Sparse-data bias accompanying overly fine stratification in an analysis of beryllium exposure and lung cancer risk
Beryllium's classification as a carcinogen is based on limited human data that show inconsistent associations with lung cancer. Therefore, a thorough examination of those data is warranted. We reanalyzed data from the largest study of occupational beryllium exposure, conducted by the National Institute of Occupational Safety and Health (NIOSH).
Data had been analyzed using stratification and standardization. We reviewed the strata in the original analysis, and reanalyzed using fewer strata. We also fit a Poisson regression, and analyzed simulated datasets that generated lung cancer cases randomly without regard to exposure.

====

Problem set >>
a) List every step the beryllium lung cancer abstract reports the authors taking, meaning each action it states with "We" as the subject.
b) Pick up the beryllium lung cancer abstract after its final sentence and write what comes next.

Data shown >>
====

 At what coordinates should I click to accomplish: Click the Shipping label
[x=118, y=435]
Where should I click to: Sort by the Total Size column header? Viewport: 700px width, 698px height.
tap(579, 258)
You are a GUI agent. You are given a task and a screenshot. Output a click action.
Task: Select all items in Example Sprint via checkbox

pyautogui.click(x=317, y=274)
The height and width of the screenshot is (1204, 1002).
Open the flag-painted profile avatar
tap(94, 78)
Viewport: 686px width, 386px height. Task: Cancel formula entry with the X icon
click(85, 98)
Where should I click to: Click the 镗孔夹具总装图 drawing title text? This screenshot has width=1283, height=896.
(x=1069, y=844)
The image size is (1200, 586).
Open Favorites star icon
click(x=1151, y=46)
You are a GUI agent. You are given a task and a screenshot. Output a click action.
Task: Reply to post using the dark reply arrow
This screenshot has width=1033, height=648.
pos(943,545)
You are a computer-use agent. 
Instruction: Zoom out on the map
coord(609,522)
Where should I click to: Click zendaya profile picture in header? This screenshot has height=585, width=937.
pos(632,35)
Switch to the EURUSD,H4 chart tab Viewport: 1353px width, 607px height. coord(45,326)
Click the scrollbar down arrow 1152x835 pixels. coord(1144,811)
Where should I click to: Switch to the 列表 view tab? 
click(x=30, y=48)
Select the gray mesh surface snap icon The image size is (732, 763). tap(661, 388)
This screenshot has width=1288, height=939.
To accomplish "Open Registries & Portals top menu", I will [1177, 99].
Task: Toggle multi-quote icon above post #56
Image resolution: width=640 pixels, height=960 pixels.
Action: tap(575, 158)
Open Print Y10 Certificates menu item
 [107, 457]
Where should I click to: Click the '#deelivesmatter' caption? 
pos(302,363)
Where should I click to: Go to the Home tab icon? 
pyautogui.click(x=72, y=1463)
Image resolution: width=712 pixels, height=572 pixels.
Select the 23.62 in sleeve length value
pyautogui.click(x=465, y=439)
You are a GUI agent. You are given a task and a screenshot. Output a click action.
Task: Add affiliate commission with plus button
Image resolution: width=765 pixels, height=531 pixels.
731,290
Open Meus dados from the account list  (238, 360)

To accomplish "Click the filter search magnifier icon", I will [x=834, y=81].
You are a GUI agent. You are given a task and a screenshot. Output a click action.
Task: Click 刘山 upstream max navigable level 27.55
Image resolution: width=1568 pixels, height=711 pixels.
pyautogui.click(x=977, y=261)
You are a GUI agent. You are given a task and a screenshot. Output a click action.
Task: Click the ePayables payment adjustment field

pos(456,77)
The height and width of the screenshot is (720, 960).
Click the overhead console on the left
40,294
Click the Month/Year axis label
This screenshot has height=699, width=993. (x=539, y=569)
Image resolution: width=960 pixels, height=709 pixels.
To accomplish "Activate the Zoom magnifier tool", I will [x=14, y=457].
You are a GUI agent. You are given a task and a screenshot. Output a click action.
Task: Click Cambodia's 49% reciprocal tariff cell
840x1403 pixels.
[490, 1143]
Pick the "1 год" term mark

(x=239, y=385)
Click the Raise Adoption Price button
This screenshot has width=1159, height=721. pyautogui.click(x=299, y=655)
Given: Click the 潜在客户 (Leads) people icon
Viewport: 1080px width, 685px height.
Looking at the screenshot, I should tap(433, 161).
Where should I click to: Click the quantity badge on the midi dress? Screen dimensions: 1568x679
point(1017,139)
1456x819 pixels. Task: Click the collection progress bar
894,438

====

Replies >>
a)
- Reanalyzed data from the largest study of occupational beryllium exposure, conducted by NIOSH
- Reviewed the strata in the original analysis
- Reanalyzed using fewer strata
- Fit a Poisson regression
- Analyzed simulated datasets that generated lung cancer cases randomly without regard to exposure

b)
The strongest association reported in the NIOSH study, a standardized rate ratio for death from lung cancer of 3.68 for the highest versus lowest category of time since first employment, is affected by sparse-data bias, stemming from stratifying 545 lung cancer cases and their associated person-time into 1792 categories. For time since first employment, the measure of beryllium exposure with the strongest reported association with lung cancer, there were no strata without zeroes in at least one of the two contrasting exposure categories. Reanalysis using fewer strata or with regression models gave substantially smaller effect estimates. Simulations confirmed that the original stratified analysis was upwardly biased. Other metrics used in the NIOSH study found weaker associations and were less affected by sparse-data bias.
The strongest association reported in the NIOSH study seems to be biased as a result of non-overlap of data across the numerous strata. Simulation results indicate that most of the effect reported in the NIOSH paper for time since first employment is attributable to sparse-data bias.